Reparations payments have taken the form of explicitly and implicitly race-based government programs; the racist abuse of existing government programs; affirmative action schemes that violate the U.S. Constitution and the 1964 Civil Rights Act, whereby millions of unqualified blacks have been variously hired to jobs, accepted to institutions of higher learning, or given business contracts instead of qualified white or Asian candidates; the maintenance, at taxpayer expense, of illegal, black institutions; cases of politicians paying off black criminals; shakedowns of white-owned corporations, often with the aid of government agencies and federal judges; illegal, private-sector affirmative action; and most controversially, black-on-white crime.

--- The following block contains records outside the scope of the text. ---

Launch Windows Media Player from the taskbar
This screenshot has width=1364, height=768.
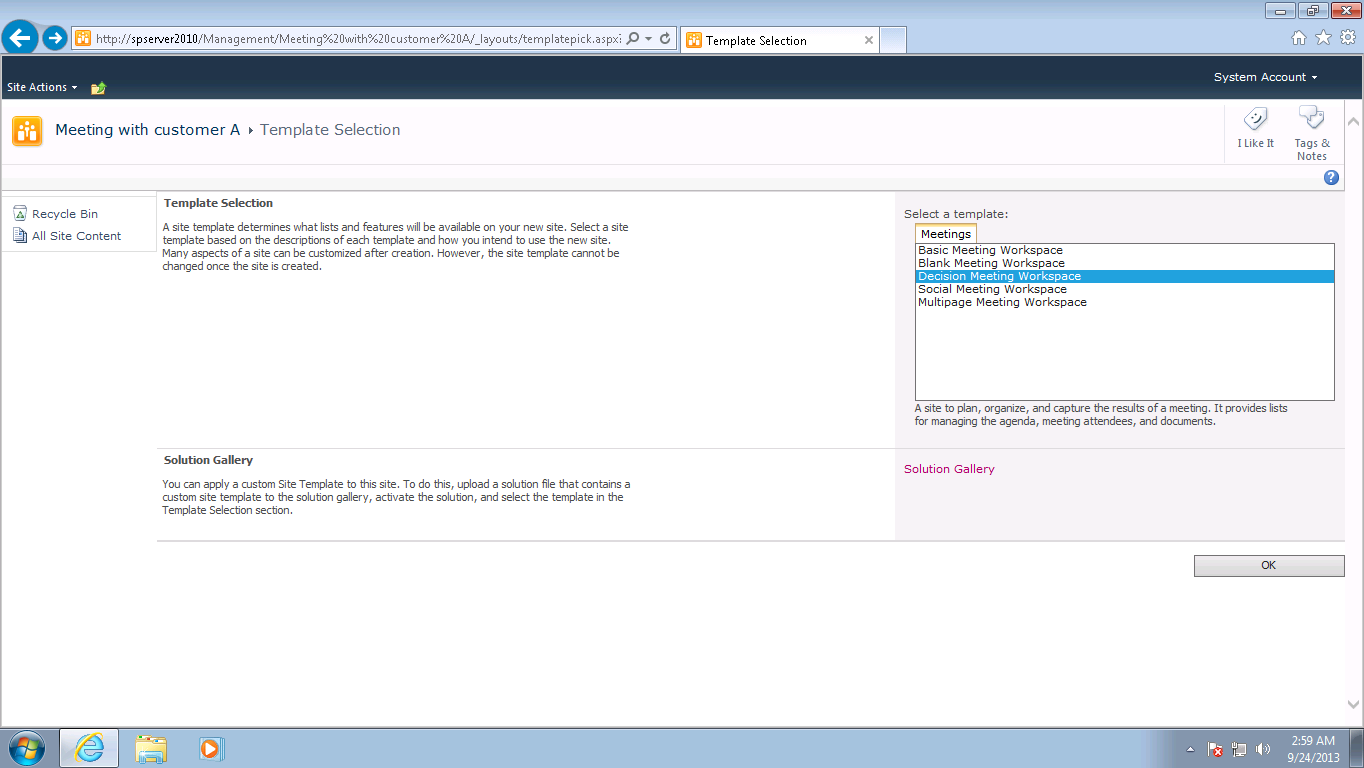point(210,747)
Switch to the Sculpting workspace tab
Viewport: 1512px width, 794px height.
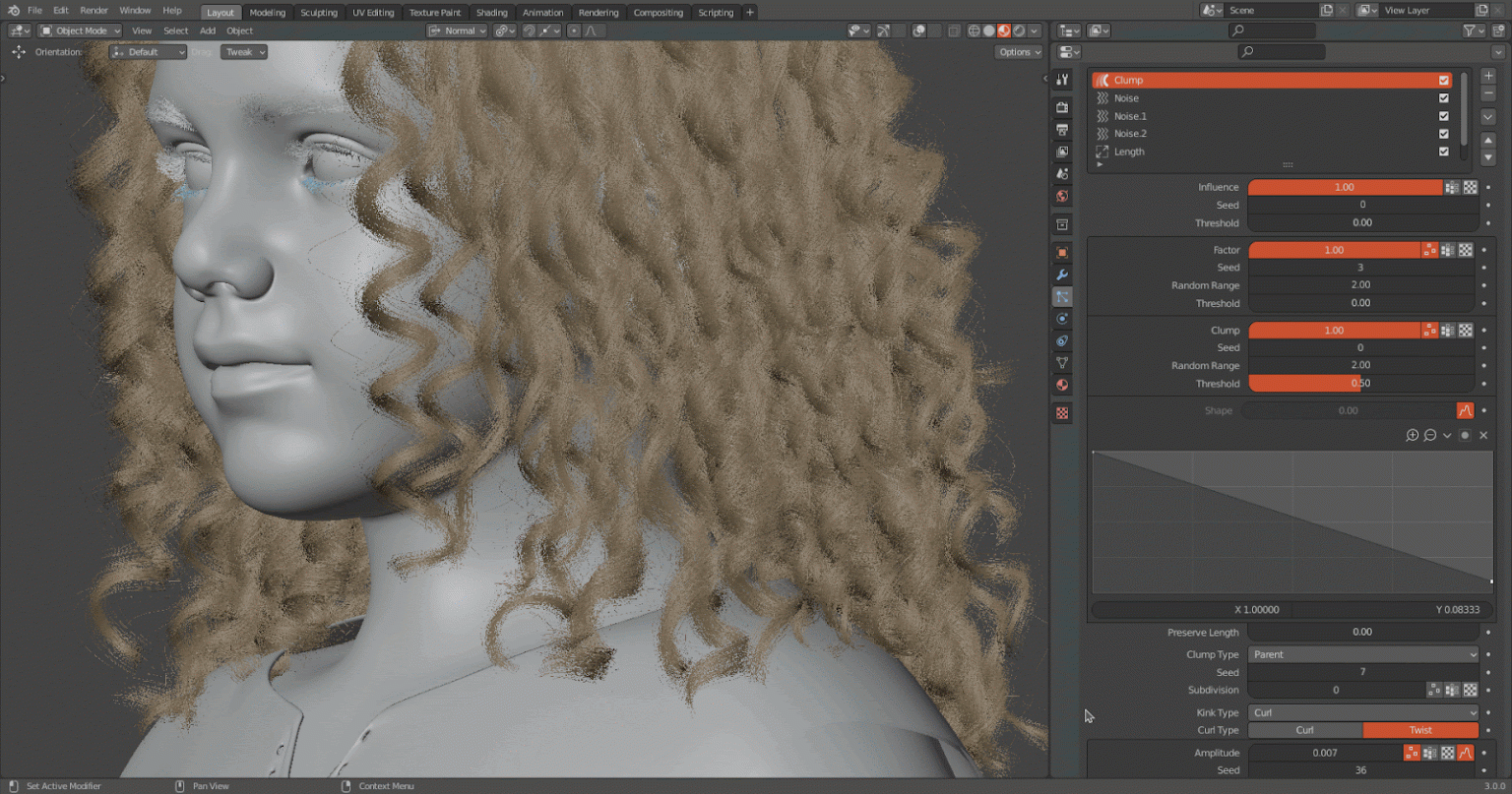pyautogui.click(x=319, y=12)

For an example of an explicitly race-based (read: racist) institution, consider that almost forty years after the enactment of the 1964 Civil Rights Act, which barred racially exclusive organizations, some 120 historically black colleges and universities (HBCUs) still exist, approximately half of which are financed virtually entirely by taxpayers. This group includes many schools built AFTER 1964, such as the City University of New York’s York and Medgar Evers colleges, respectively, and the University of the District of Columbia. Howard University, the nation’s most respected private black university, has alone received billions of dollars in illegal, explicitly race-based funding from the federal government. (Consider too, that many race-based, black charities have tax-exempt status. As Jared Taylor has pointed out in Paved with Good Intentions, it is highly unlikely that race-based white charities would get tax-exemptions.)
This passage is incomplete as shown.